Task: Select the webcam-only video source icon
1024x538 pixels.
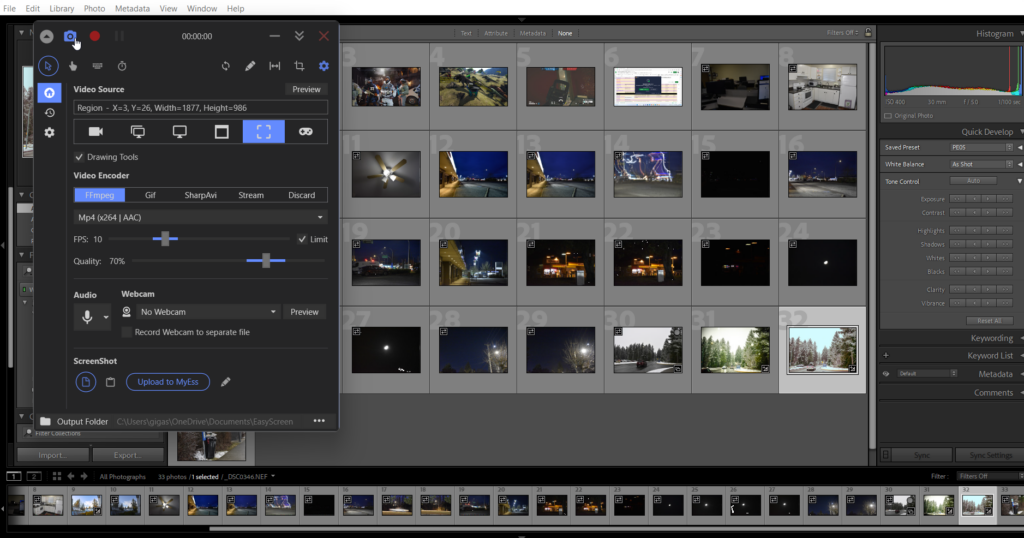Action: (96, 131)
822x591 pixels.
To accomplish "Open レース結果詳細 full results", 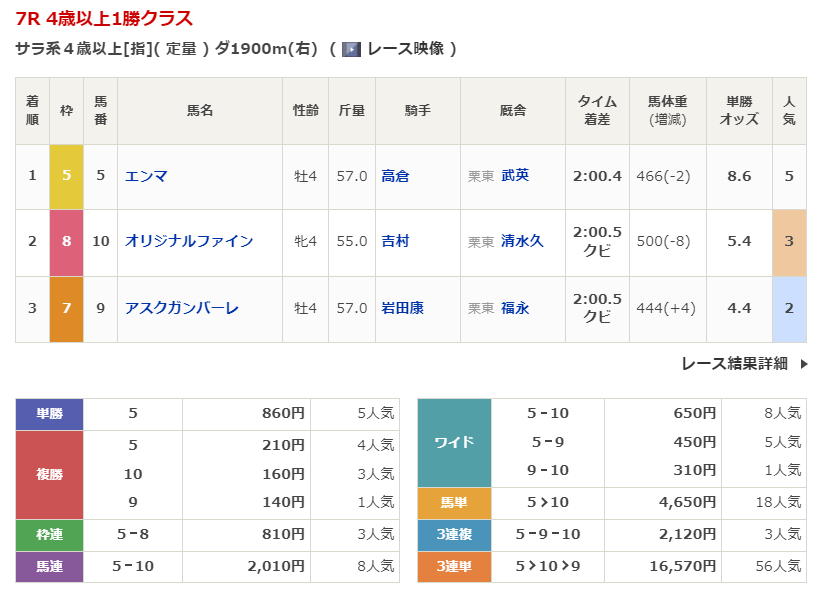I will point(734,364).
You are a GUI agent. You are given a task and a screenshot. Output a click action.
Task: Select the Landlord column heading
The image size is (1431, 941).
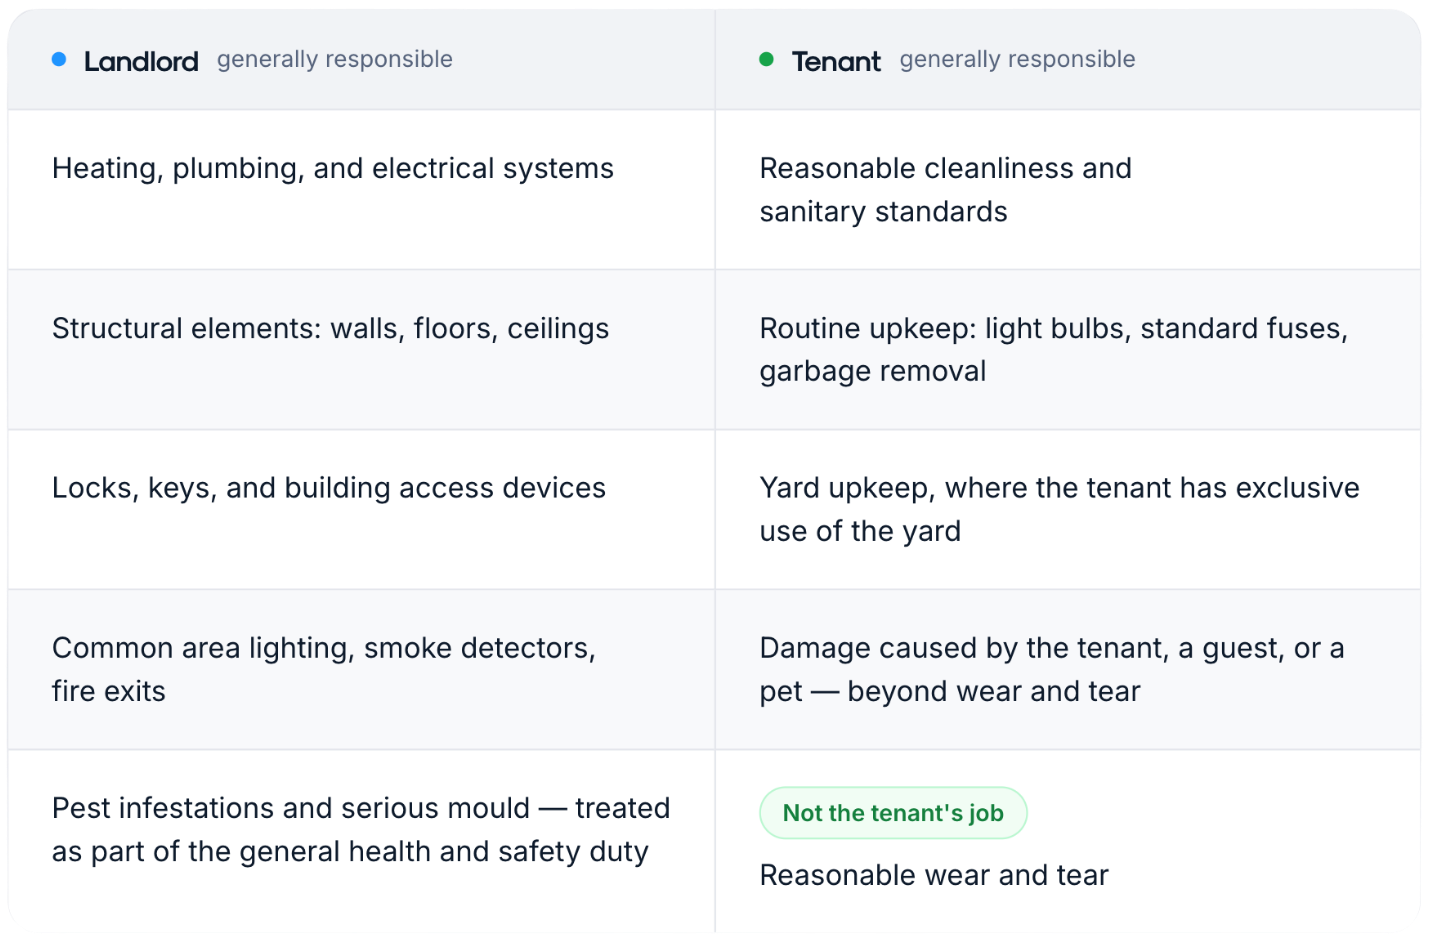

###

[TASK INSTRUCTIONS] Lines from the entries that contain the string "Select" are what must be copied.

[THE COMPLETED TASK]
Task: Select the webcam-only video source icon
Task: Select the Landlord column heading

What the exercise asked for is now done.